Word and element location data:
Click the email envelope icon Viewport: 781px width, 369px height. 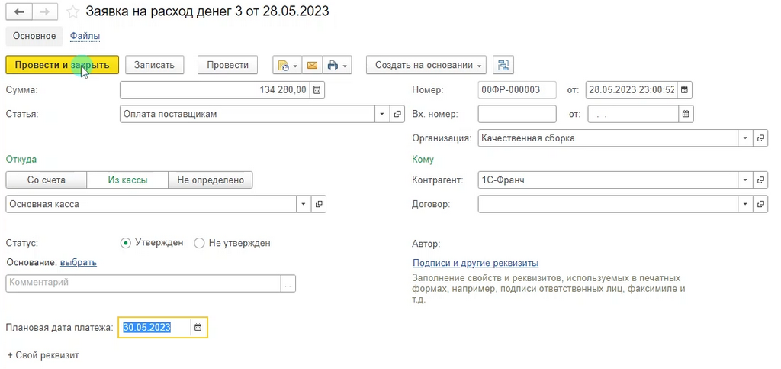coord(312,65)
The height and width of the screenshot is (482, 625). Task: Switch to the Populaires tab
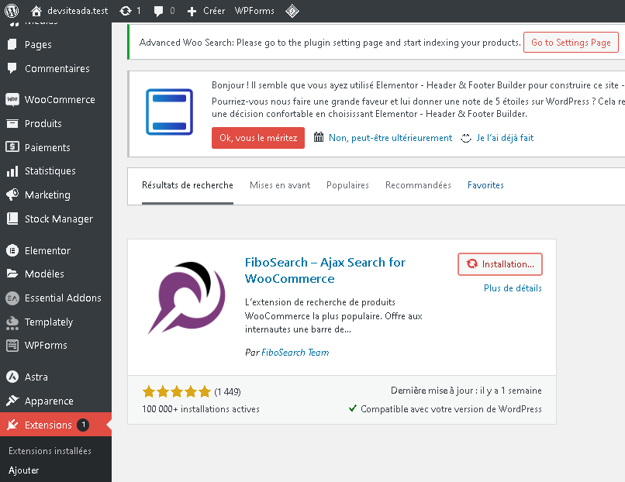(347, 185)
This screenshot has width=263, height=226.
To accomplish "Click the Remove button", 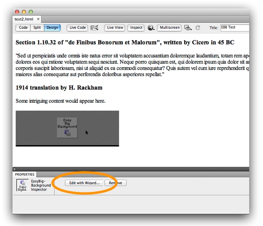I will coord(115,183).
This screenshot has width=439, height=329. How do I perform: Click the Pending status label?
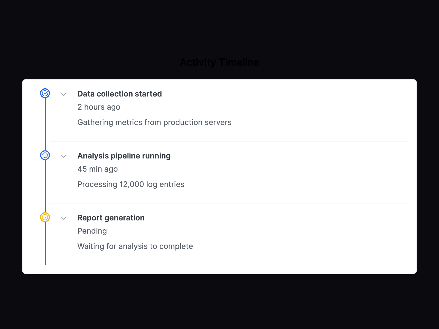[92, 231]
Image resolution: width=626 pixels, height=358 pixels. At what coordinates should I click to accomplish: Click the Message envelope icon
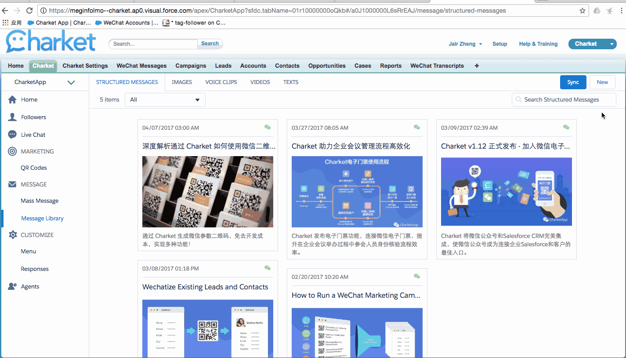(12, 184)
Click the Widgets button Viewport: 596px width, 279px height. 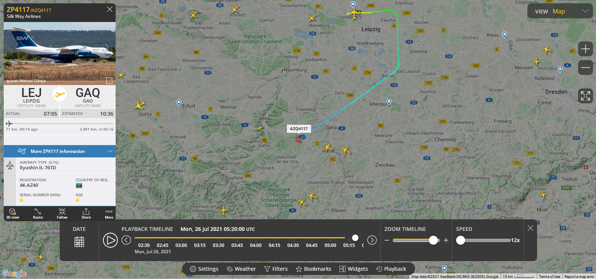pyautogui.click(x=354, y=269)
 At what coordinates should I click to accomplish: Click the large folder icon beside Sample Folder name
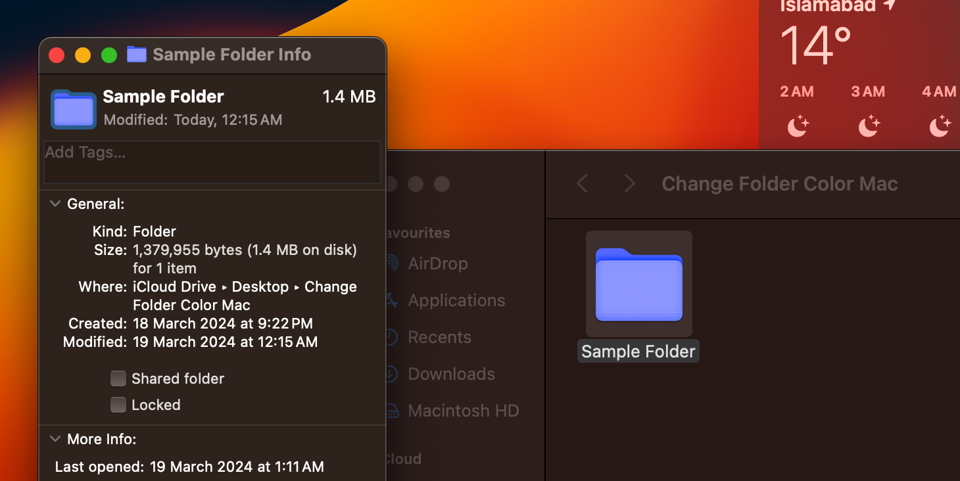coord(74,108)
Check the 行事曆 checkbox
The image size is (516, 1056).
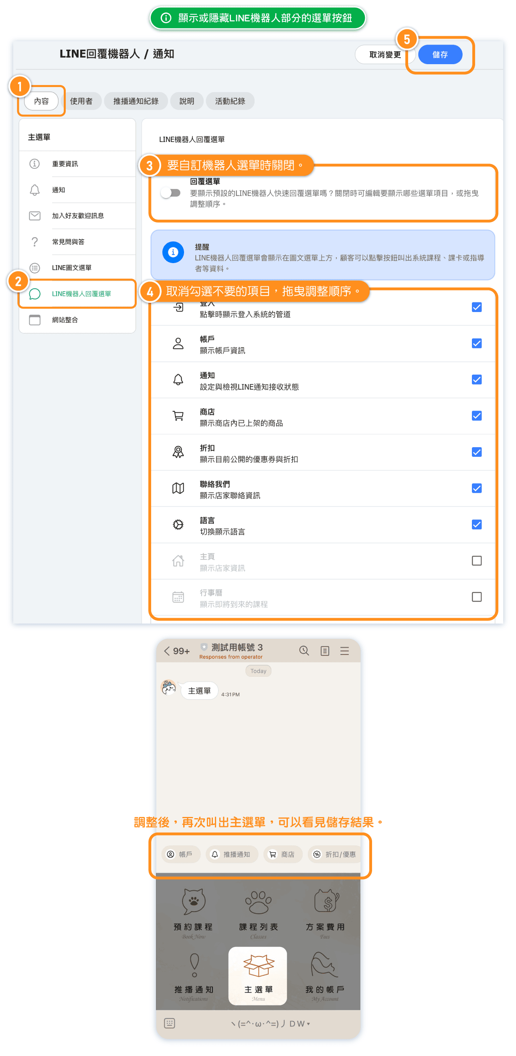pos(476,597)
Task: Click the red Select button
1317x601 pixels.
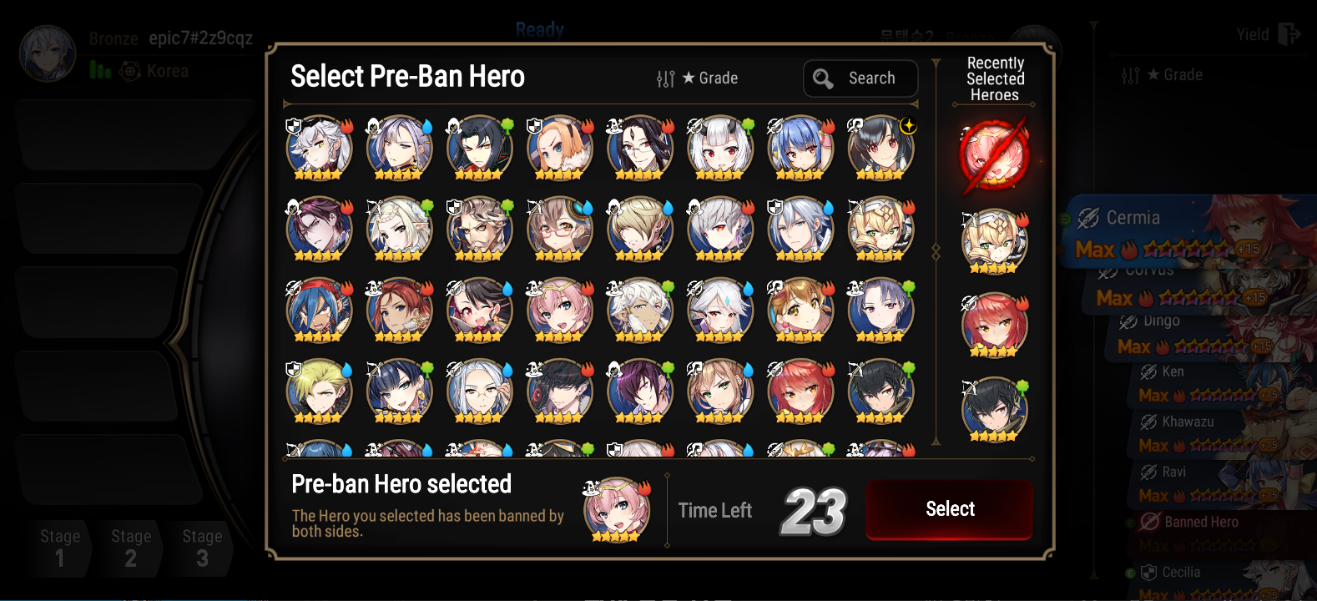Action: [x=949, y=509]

-- Problem description --
Starting with the line containing "Task: Click the red Select button" and continuing through the last of the lines, change "red" to "green" and return those lines with nothing else altered. Leave the pictures out of the answer.

-- Written response --
Task: Click the green Select button
1317x601 pixels.
Action: [x=949, y=509]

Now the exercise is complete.